La Procura Federale della FIGC ha deferito il patron dell’Udinese Giampaolo Pozzo per delle frasi pronunciate lo scorso 28 febbraio, due giorni dopo la partita persa 1-0 contro la Lazio, nei confronti dell’arbitro Luca Pairetto, che aveva assegnato un calcio di rigore contestato ai biancocelesti per fallo di mano di Ali Adnan.
Questo il comunicato apparso sul sito della FIGC: “Il Procuratore Federale – esaminate le dichiarazioni pubblicate in data 28/02/2017 e rilevato che non sono state pubblicate rettifiche – ha deferito dinanzi al Tribunale Federale Nazionale Sezione Disciplinare Giampaolo Pozzo, socio e patron dell’Udinese Calcio, per avere espresso pubblicamente dichiarazioni lesive della reputazione, della competenza e della capacità professionale del Sig. Luca Pairetto e del Sig. Francesco Paolo Saia, rispettivamente arbitro e addizionale della gara Lazio-Udinese disputata in data 26/02/2017. Deferita anche la società a titolo di responsabilità oggettiva”.
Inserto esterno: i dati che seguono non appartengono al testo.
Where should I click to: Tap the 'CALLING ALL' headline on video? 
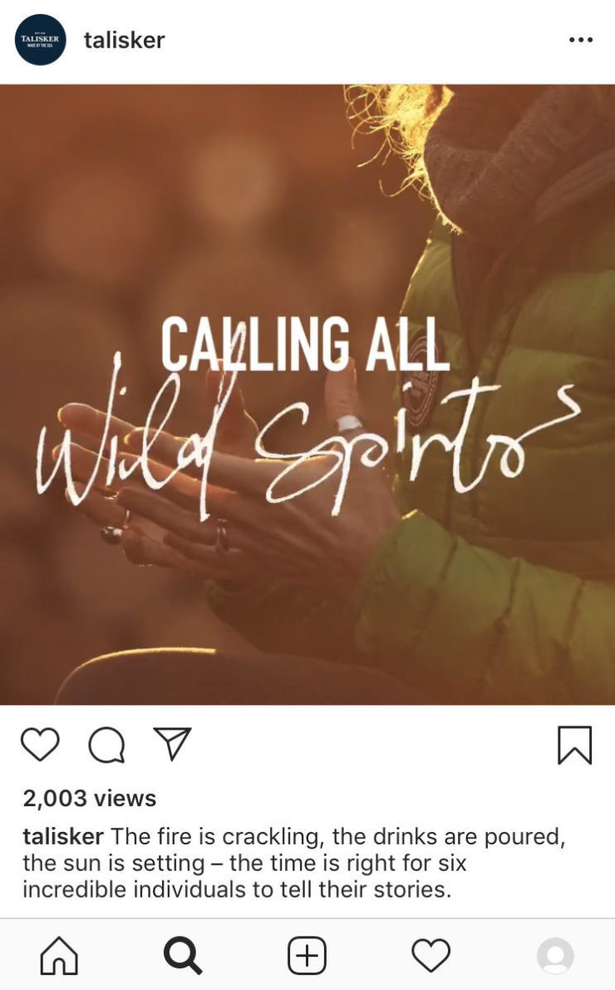point(305,344)
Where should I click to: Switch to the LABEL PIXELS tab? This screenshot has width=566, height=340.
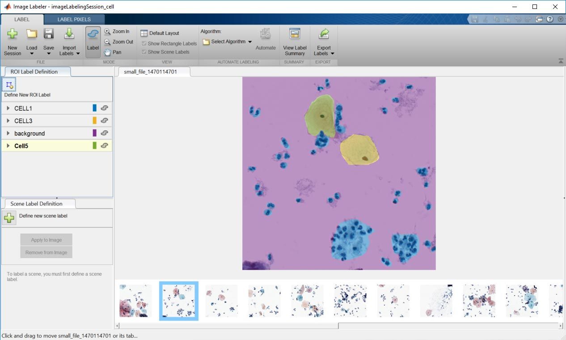(x=74, y=19)
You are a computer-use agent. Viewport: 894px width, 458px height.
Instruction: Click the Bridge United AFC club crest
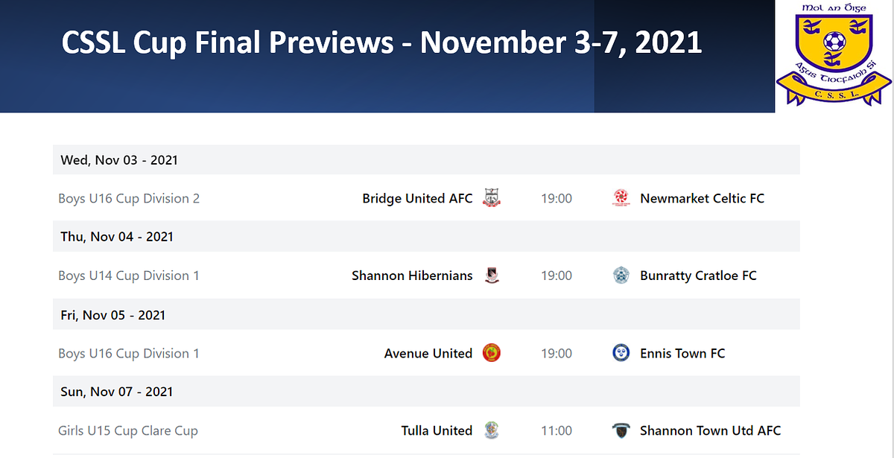(492, 198)
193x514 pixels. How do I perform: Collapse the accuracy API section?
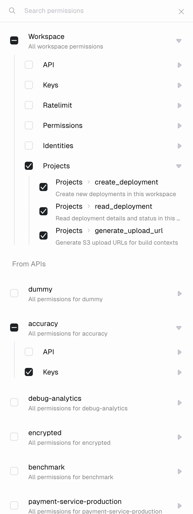(x=179, y=328)
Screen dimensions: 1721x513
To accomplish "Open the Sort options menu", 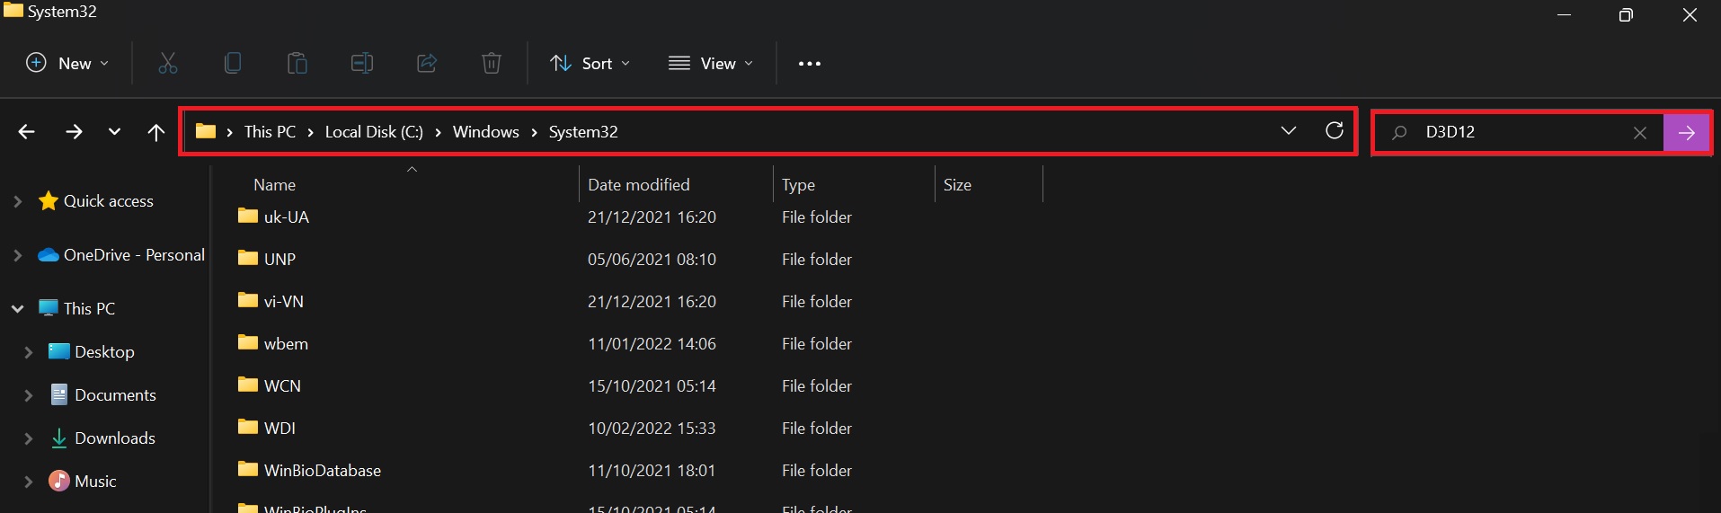I will (x=590, y=63).
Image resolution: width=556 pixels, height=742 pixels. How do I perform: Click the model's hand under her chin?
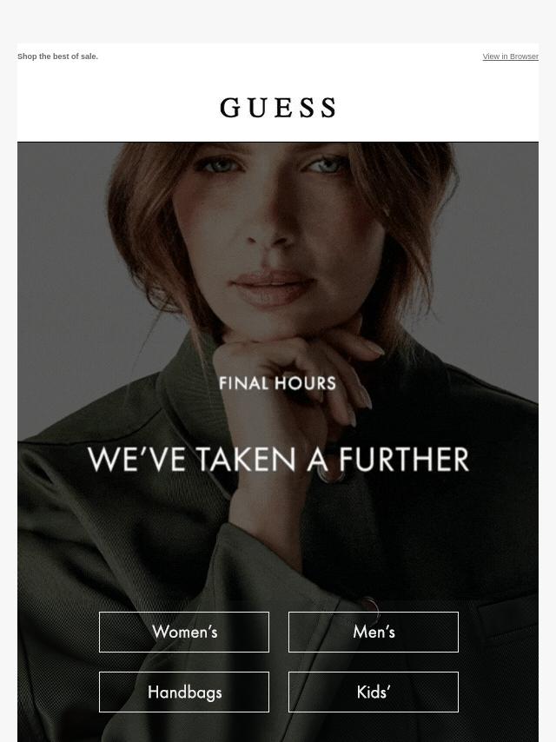294,374
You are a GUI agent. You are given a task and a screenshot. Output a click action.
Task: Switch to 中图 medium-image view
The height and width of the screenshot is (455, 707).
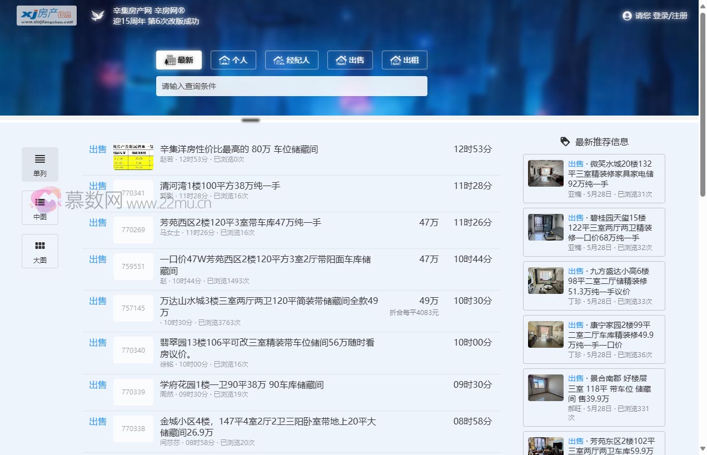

Pozzo, parlando al canale tematico dell’Udinese, si era espresso così nei confronti di Pairetto e Saia, come riporta “Il Corriere dello Sport”: «Sia l’arbitro che l’addizionale hanno responsabilità, ma non mi è piaciuta in generale la direzione troppo casalinga. In occasione del rigore l’arbitro è a due passi e l’addizionale è di fronte: non trovo giustificazione. O dobbiamo dire che è incapace o, ancora peggio, disonesto. Per me non dovrebbero arbitrare più».